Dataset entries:
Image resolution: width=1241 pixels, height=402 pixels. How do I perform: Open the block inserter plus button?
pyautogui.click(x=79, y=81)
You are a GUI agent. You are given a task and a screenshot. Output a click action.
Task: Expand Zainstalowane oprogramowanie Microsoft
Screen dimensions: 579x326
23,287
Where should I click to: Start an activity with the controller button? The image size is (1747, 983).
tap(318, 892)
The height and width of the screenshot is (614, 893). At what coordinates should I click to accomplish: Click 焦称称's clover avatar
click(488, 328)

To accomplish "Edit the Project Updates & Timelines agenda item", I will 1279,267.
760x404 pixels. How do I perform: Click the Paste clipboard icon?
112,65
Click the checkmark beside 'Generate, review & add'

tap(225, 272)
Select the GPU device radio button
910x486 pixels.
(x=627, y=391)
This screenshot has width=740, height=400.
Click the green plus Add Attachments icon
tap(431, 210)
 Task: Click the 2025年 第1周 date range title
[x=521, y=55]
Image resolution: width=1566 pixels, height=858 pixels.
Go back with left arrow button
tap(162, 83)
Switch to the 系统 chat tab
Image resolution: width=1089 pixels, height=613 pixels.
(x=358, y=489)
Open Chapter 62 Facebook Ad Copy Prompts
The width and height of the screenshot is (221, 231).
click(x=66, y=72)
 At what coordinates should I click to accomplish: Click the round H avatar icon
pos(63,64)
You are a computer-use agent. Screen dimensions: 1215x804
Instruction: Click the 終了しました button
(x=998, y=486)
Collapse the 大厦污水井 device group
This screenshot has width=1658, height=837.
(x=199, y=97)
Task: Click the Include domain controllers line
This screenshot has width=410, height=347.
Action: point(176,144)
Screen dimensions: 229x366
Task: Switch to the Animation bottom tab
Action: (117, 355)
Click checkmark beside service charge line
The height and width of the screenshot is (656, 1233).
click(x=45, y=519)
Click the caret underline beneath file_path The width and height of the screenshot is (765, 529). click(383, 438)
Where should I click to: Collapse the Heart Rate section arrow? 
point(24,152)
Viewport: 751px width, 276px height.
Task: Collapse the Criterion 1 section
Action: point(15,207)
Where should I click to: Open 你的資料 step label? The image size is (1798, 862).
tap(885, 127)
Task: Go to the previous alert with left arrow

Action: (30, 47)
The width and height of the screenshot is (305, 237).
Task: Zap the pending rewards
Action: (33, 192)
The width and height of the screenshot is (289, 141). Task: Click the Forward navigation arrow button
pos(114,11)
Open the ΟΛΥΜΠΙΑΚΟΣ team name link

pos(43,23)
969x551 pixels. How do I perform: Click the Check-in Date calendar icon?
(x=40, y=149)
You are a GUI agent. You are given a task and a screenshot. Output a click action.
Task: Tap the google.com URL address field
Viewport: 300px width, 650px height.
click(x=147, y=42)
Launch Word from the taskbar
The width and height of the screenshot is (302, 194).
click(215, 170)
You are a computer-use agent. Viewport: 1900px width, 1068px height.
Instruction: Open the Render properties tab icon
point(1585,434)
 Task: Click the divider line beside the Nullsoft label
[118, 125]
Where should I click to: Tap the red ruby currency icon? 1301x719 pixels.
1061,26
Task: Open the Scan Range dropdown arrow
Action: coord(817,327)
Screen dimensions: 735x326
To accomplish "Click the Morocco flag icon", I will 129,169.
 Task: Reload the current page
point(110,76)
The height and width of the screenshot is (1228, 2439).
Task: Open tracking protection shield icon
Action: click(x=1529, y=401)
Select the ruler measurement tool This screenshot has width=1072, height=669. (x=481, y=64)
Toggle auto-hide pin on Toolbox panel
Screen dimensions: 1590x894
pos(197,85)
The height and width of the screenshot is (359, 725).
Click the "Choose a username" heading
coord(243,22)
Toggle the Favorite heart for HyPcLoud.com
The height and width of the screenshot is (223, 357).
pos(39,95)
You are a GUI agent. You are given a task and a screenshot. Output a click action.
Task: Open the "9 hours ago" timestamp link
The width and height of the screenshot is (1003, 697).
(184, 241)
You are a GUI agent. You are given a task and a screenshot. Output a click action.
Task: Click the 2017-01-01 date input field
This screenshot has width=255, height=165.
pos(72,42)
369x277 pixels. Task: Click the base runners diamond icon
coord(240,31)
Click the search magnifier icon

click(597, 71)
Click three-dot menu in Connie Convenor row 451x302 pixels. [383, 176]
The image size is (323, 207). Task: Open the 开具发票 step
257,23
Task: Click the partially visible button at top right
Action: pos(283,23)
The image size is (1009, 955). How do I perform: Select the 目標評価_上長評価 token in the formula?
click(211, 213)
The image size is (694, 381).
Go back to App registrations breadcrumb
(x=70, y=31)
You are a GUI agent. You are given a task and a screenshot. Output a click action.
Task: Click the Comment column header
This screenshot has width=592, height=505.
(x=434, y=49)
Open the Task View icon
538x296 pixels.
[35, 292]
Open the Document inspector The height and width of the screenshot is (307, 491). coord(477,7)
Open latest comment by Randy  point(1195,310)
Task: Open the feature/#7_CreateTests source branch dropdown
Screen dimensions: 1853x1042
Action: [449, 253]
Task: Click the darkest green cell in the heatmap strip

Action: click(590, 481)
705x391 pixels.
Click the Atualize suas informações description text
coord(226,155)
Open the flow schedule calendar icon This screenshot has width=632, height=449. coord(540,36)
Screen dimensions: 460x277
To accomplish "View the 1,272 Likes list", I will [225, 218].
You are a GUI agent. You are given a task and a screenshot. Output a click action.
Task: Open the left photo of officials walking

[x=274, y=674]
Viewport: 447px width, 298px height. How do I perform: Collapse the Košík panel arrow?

◆ **Problem**:
Output the lines of the material that start at the line containing "The image size is (1009, 955)." and end after the line containing "(x=434, y=49)" as a Markdown table with the columns Row and Text. Number each line in Row, and leave out any blank lines.

◆ **Output for this exercise**:
| Row | Text |
|---|---|
| 1 | The image size is (1009, 955). How do I perform: Select the 目標評価_上長評価 token in the formula? |
| 2 | click(211, 213) |
| 3 | The image size is (694, 381). |
| 4 | Go back to App registrations breadcrumb |
| 5 | (x=70, y=31) |
| 6 | You are a GUI agent. You are given a task and a screenshot. Output a click action. |
| 7 | Task: Click the Comment column header |
| 8 | This screenshot has width=592, height=505. |
| 9 | (x=434, y=49) |